A Solution to What Shouldn’t be a Problem? IRS Provides Some 403(b) Universal Availability Relief
Over eight years ago, in a PLANSPONSOR Ask the Experts column, I suggested to plan sponsors that all employees be permitted to make elective deferrals to a 403(b) plan (a concept the IRS calls “Universal Availability”), despite the fact that certain employees could be prohibited from making these deferrals under the 403(b) regulations.
Why did I suggest this? Because the provisions that allow certain employees to be excluded from the right to make elective deferrals are difficult, if not impossible, to administer, particularly with respect to part-time employees. And, of course, since only elective deferrals are involved (and not employer contributions), the cost of permitting these employees to make elective deferrals is minimal.
Apparently some plan sponsors found out the hard way that excluding certain part-time employees was a bad idea, as the IRS recently issued Notice 2018-95 to provide relief for what commenters termed “many” employers that made mistakes in this area. Specifically, plan sponsors ignored what is known as the “Once in Always In” (OIAI) provision, which states that once a part-time employee satisfies the hours-worked requirement to make elective deferrals, he or she must be eligible to make elective deferrals in future years EVEN IF he or she fails to satisfy the hours-worked requirement in future years.
The Notice provides some temporary relief from this OIAI requirement until 12/31/19 for most plans (a slightly shorter relief period applies to plans that use employment anniversary years to determine eligibility). But once 2020 rolls around, we will be back to business as usual regarding the rules.
And what are the rules? Okay, try not to fall asleep reading the following, which is taken directly from the Notice:
“First-year, preceding-year, and OIAI exclusion conditions. Section 1.403(b)- 5(b)(4)(iii)(B) provides the following rules regarding the part-time exclusion: [A]n employee normally works fewer than 20 hours per week if and only if— (1) For the 12-month period beginning on the date the employee's employment commenced, the employer reasonably expects the employee to work fewer than 1,000 hours of service (as defined in section 410(a)(3)(C)) in such period; and (2) For each plan year ending after the close of the 12-month period beginning on the date the employee's employment commenced (or, if the plan so provides, each subsequent 12-month period), the employee worked fewer than 1,000 hours of service in the preceding 12-month period.

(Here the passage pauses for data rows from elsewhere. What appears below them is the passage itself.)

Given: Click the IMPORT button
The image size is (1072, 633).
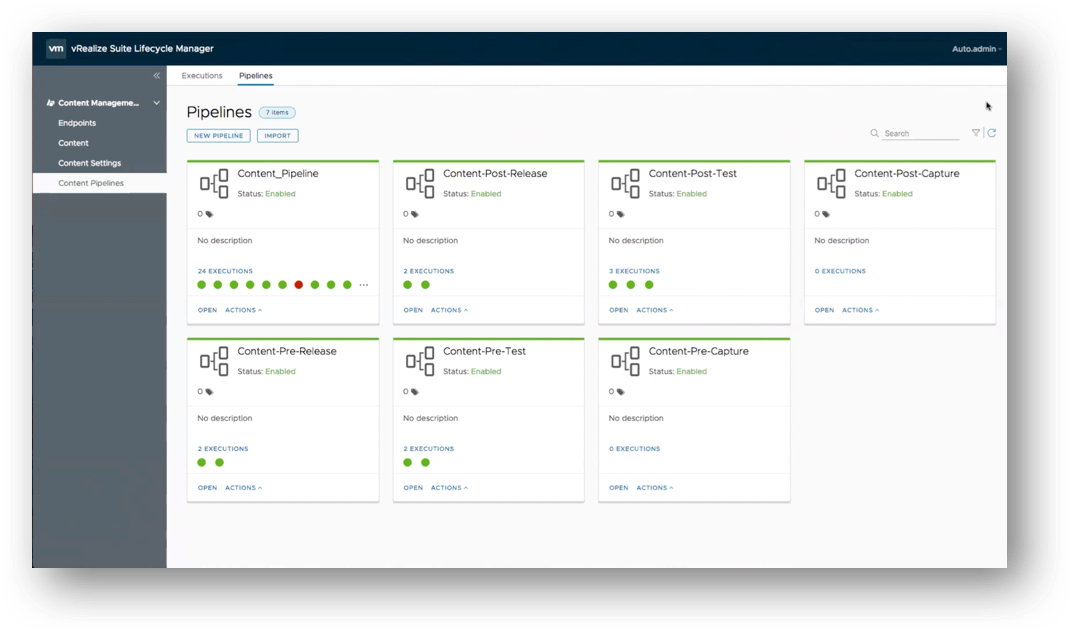Looking at the screenshot, I should (277, 136).
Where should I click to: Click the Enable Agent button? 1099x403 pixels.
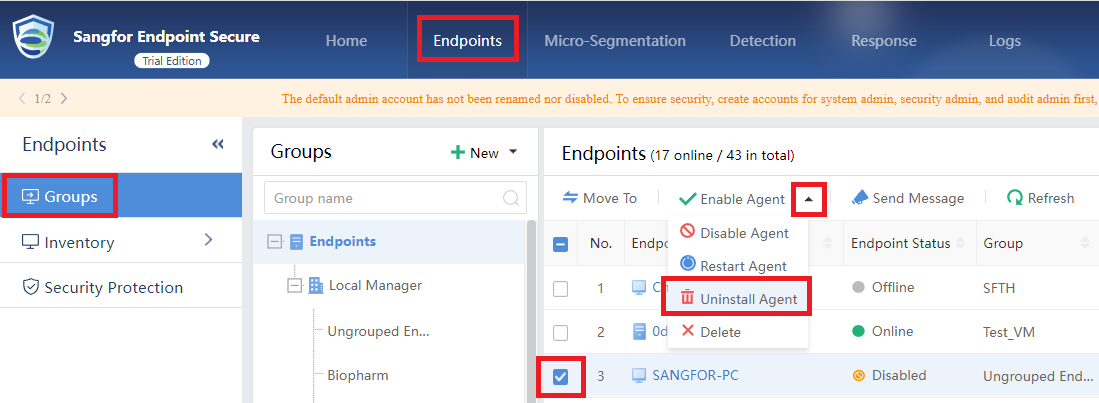coord(732,199)
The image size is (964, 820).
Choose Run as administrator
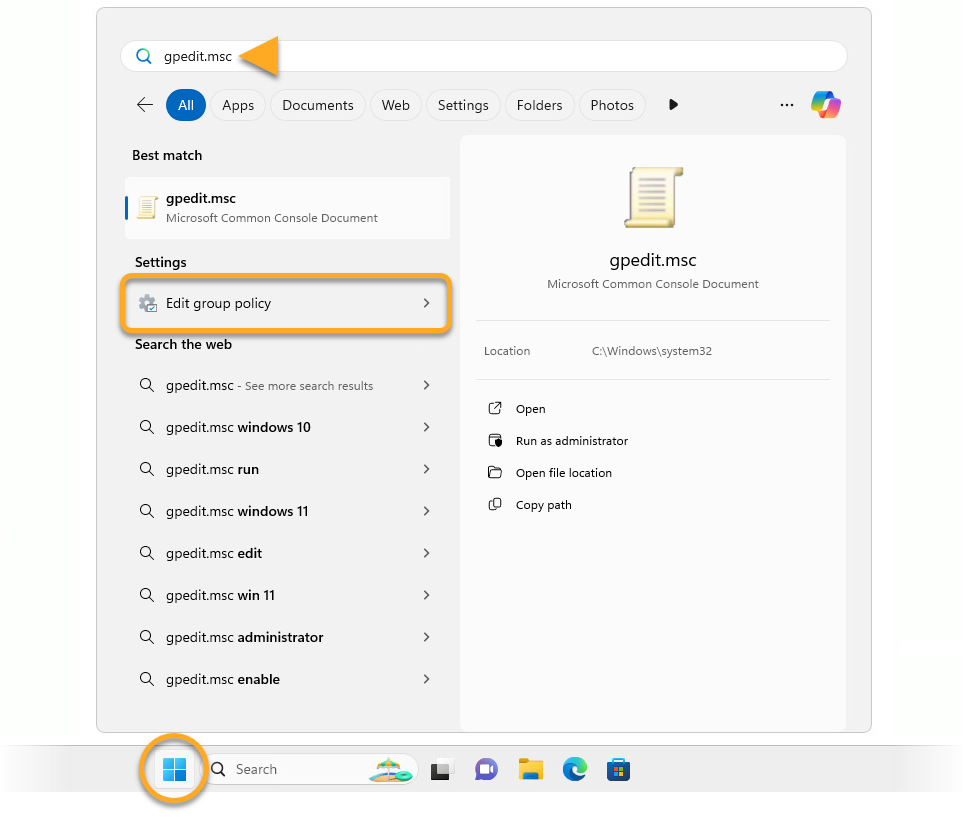(x=571, y=441)

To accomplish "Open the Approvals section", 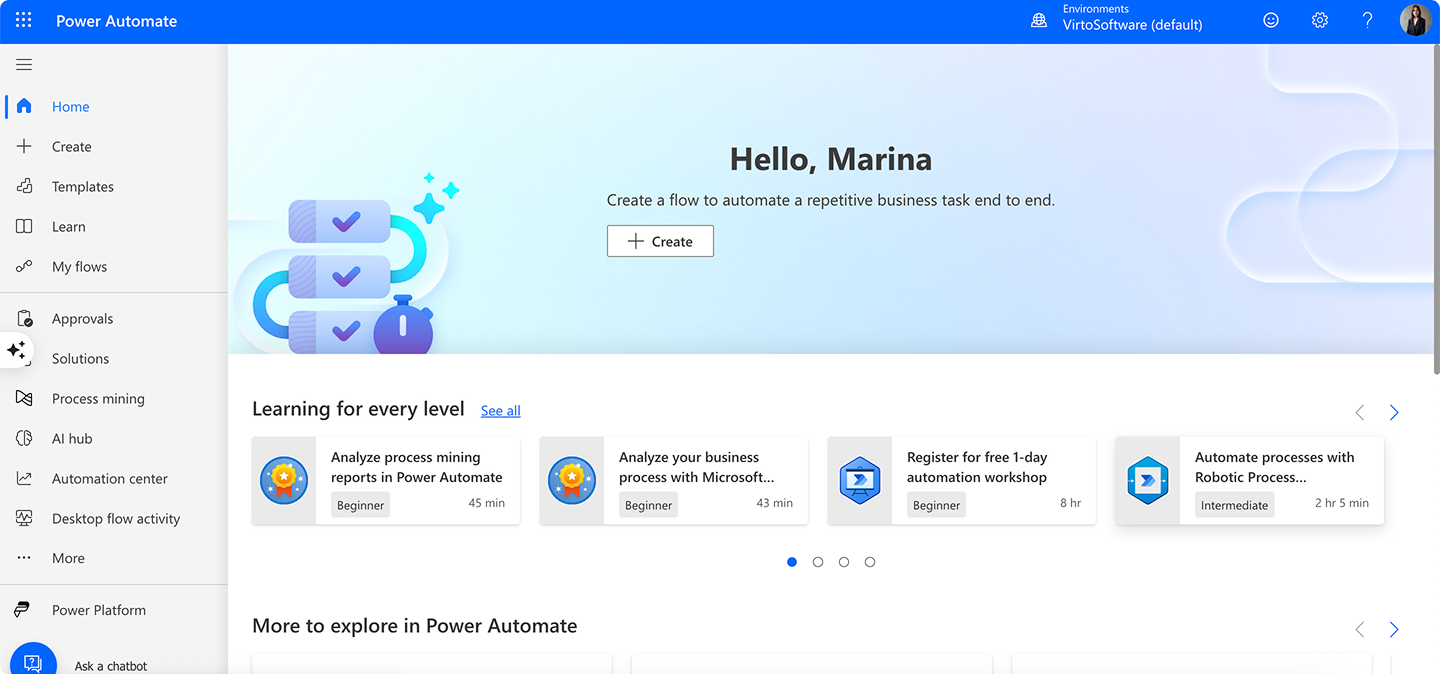I will 82,318.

Thus, the provision imposes three separate conditions for an employee to be excluded from making elective deferrals under the part-time exclusion: (1) a “first-year” exclusion condition, (2) a “preceding-year” exclusion condition, and (3) the OIAI exclusion condition. Under the first-year exclusion condition, in order to exclude the employee from making elective deferrals, the employer must reasonably expect the employee to work fewer than 1,000 hours during the employee’s first year of employment. Under the preceding-year exclusion condition, in order to exclude the employee from making elective deferrals in an exclusion year ending after the first year of employment, the employee must have actually worked fewer than 1,000 hours in the preceding 12-month period. Under the OIAI exclusion condition, the employee may be excluded under the part-time exclusion if and only if, in the employee’s first year of employment, the employee meets the first-year exclusion condition, and, in each exclusion year ending after the first year of employment, the employee has met the preceding-year exclusion condition. The effect of the OIAI exclusion condition is that once an employee does not meet the part-time exclusion conditions, whether in the initial year of employment or for any exclusion year, the employee may no longer be excluded from making elective deferrals under the part-time exclusion.”
Did you understand all that? If not, here are the cliff notes: the rules for excluding employees is a complicated three-part test that requires extensive counting of individual employee hours worked. I challenge any plan sponsor to administer it error-free.
Sometimes plan sponsors just make it hard on themselves by electing to administer impossible retirement plan provisions that provide minimal cost savings. This is one of those provisions. “Many” plan sponsors apparently felt otherwise, which is why the IRS had to create a temporary solution to a problem that should not have existed in the first place.
Unless there is a prohibitive administrative cost or another strong business case against it, allowing all employees the ability to make elective deferrals to a 403(b) is best practice for plan sponsors.
Note: This feature is to provide general information only, does not constitute legal advice, and cannot be used or substituted for legal or tax advice. Opinions expressed are those of the author, and do not necessarily represent the opinions of Cammack Retirement Group.